IMAGINE A VIRTUAL HONG KONG where you can steal cars, beat up thugs, and flee police cruisers. Imagine that this world offers a melee fighting engine that rivals the best beat-'em-ups ever made, and that you're routinely given the chance to impale foes on swordfish heads or slam some jerk's face through a million-gallon fish tank. Imagine that you then pick up one of the fish and proceed to beat the next guy to death with it. This, in sum, is what Sleeping Dogs is all about.

The game—which had been canceled two separate times by Activision before Square Enix decided to publish it—unfortunately bears the scars of its troubled development. United Front Games attempted to pare down the game from its original, more high-concept iteration, but players will still readily notice plot threads that go nowhere, characters who should play a bigger part in the game, and the occasional physics glitch.

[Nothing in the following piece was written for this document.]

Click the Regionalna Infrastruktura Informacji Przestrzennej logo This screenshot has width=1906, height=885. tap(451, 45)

Normally this would be enough to sink a game, but despite its flaws Sleeping Dogs is incredibly fun and stylish. Did I mention that you can hijack moving cars by leaping from the driver's seat of one onto the back of another? Yeah, that's totally in there, and further impresses upon players that instead of attempting to meld Grand Theft Auto with John Woo, the developers of Sleeping Dogs were hoping to create a virtual Hong Kong action flick, with all the theatricality and over-the-top machismo that might suggest.

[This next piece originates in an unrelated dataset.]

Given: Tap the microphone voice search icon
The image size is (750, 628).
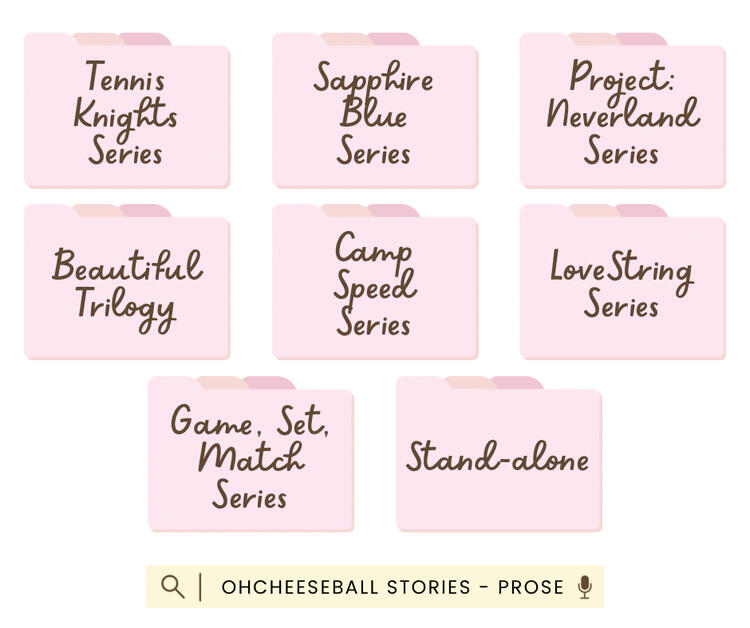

If it weren't for the game's technical flaws, I'd easily put it above Grand Theft Auto IV. I'm still convinced that Saints Row: The Third is the most entertaining open-world game available, but Sleeping Dogs just offers so many cool and novel things to do: Swiping cars is old hat, but swiping a cop's gun as he's pointing it at you and leaving him bound with his own handcuffs? Unless you're Jackie Chan, that's new. And undeniably awesome.